York Researcher receives $1 million in funding to build a Global Disability Rights Monitoring System

York University Distinguished Research Professor Marcia Rioux, in the School of Health Policy and Management in the Faculty of Health, has received more than $1 million in funding from the Swedish International Development Cooperation Agency and York University contributions to support the final phase of development of a global disability rights monitoring system.

Professor Marcia Rioux
York Distinguished Research Professor Marcia Rioux

The funding will help to entrench and sustain the final phase of Disability Rights Promotion International (DRPI), a multi-year international, collaborative project to address disability discrimination, founded by Bengt Lindqvist, former United Nations special rapporteur on disability, and Rioux, founder and first program director of the MA and PhD programs in Critical Disability Studies at York University.

Rioux, her research team and international colleagues have been working, particularly with countries in the Global South, to develop a unique and innovative solution for the reporting requirements set out in the United Nations Convention on the Rights of Persons with Disabilities.

The final phase of the project will aim to:

• Enhance the sustainability of ongoing disability rights monitoring activities led by organizations of persons with disabilities (DPOs) into the future.
• Strengthen the effectiveness of DRPI’s Regional Centres to act as focal points for disability rights monitoring activities in their respective regions and internationally
• Field test and launch an interactive online training course on disability rights monitoring
• Develop and field-test a system for online collection of individual experiences of persons with disabilities
• Develop human rights indicators to enable measurement of progress in the realization of human rights for persons with disabilities
• Coordinate disability rights monitoring activities in all regions and further key partnerships through the International Coordination Centre

“SIDA’s continuing support for the human rights of people with disabilities shows an exemplary commitment to social justice,” said Rioux.

Previous phases of this project focused on developing and piloting tools and methods to monitor disability rights, which led to DRPI’s monitoring methodology being used by people with disabilities to conduct disability rights monitoring in more than 20 different countries throughout the world. DRPI established and built the capacity of Regional Monitoring Centres based in existing organizations of persons with disabilities in 5 regions (Africa, Europe & Central Asia, Asia Pacific, Latin America and North America). These regional centres have been the focal points for disability rights monitoring activities.
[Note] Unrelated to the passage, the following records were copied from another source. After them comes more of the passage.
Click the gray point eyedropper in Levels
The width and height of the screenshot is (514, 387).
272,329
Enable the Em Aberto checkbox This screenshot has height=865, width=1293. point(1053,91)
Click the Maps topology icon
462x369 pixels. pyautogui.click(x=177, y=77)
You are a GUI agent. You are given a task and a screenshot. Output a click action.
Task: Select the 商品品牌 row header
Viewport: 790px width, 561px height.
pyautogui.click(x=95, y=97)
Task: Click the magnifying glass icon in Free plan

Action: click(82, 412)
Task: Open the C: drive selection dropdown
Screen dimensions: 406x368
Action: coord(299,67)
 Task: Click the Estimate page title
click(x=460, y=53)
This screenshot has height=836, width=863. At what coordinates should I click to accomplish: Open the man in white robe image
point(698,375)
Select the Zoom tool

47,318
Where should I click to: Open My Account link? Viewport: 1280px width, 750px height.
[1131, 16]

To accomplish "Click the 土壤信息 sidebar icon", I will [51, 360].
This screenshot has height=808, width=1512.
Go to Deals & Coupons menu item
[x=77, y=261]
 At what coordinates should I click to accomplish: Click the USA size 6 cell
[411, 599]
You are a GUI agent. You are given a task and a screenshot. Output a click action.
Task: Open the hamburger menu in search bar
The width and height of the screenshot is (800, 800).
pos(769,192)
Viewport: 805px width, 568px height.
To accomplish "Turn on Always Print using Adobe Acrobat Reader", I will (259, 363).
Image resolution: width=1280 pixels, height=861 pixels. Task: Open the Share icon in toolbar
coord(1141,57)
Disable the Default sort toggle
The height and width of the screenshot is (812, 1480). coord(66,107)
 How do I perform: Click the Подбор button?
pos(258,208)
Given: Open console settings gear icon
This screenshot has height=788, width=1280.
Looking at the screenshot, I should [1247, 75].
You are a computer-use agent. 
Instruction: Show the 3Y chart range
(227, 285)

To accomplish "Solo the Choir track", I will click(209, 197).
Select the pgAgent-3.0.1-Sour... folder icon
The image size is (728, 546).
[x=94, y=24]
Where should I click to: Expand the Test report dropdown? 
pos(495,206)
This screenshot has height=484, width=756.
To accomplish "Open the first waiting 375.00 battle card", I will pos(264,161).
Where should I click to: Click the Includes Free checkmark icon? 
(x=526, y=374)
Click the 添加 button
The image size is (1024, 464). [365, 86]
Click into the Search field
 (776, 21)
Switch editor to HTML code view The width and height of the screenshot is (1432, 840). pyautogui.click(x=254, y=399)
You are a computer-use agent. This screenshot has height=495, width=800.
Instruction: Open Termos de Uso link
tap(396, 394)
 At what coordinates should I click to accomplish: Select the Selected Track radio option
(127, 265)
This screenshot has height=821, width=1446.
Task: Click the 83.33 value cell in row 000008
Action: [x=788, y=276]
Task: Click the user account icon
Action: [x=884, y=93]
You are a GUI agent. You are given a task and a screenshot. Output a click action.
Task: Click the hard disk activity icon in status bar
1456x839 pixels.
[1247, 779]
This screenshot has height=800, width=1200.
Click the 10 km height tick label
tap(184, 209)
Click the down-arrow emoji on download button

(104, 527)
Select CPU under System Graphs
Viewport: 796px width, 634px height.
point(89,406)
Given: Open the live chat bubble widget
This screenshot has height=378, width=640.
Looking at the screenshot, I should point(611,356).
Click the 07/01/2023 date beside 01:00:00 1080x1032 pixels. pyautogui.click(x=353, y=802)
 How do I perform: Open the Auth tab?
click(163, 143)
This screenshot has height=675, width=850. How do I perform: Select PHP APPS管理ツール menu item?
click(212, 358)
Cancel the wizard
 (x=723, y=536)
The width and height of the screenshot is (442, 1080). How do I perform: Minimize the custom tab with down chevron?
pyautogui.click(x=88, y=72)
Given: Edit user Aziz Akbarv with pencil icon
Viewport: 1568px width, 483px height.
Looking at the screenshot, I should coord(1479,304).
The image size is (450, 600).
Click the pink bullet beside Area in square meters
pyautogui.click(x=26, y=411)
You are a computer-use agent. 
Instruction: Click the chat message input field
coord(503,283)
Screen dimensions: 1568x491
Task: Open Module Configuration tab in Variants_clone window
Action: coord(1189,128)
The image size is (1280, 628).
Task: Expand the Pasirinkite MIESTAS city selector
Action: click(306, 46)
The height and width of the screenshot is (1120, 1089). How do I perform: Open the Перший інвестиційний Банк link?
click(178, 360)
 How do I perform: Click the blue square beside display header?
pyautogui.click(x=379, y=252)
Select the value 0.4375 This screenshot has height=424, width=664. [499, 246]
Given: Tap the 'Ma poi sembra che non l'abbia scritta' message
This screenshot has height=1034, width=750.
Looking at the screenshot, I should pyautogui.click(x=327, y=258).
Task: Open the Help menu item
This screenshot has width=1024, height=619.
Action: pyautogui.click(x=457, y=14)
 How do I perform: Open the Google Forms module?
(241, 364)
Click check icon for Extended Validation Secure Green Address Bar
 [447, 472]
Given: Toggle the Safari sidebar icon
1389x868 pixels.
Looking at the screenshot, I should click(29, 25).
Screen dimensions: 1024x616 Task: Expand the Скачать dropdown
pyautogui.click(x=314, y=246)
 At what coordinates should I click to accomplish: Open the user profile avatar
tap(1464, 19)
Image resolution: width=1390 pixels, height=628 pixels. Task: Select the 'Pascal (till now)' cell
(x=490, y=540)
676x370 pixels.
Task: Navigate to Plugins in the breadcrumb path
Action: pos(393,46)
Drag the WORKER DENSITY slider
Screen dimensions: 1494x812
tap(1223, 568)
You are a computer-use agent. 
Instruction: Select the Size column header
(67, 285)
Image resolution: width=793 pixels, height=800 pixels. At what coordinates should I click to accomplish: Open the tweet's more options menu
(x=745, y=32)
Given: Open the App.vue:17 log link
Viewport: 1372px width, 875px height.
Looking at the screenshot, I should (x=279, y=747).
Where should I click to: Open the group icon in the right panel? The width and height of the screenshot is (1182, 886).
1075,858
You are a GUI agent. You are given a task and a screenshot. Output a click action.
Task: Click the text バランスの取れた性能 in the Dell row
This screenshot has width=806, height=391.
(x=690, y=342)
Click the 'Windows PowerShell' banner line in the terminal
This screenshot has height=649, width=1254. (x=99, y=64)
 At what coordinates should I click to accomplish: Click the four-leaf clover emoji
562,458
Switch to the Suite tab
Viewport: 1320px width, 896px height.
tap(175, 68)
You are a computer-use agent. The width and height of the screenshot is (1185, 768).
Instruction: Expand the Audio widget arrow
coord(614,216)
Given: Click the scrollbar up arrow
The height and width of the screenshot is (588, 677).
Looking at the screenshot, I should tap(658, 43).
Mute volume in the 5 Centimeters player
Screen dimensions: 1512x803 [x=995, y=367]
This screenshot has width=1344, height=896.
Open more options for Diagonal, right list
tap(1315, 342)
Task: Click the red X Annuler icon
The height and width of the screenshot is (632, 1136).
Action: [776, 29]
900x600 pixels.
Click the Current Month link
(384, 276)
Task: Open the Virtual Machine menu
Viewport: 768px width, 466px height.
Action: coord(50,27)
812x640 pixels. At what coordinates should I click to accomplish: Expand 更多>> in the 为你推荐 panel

In 2009, Rioux also received a more than $2.2 million from the Swedish International Development Cooperation Agency to research disability rights. In 2006, the Social Sciences and Humanities Research Council of Canada (SSHRC)’s Community-University Research Alliances program provided Rioux and her team with just under $1 million to fund Monitoring the Human Rights of People with Disabilities in Canada. She has also received funding from the Australian Research Council, the Social Sciences and Humanities Research Council of Canada International Opportunities Fund and been invited to consult with governments and disabled persons associations around the globe to discuss disability rights.

“Professor Rioux’s disability rights research reflects York’s strengths in advancing social justice initiatives and providing a lasting legacy of benefits to cultures and societies” said Robert Haché, vice-president research & innovation. “The DRPI project is a prime example of how York researchers are working collaboratively with government and community agencies to solve increasingly complex global issues.”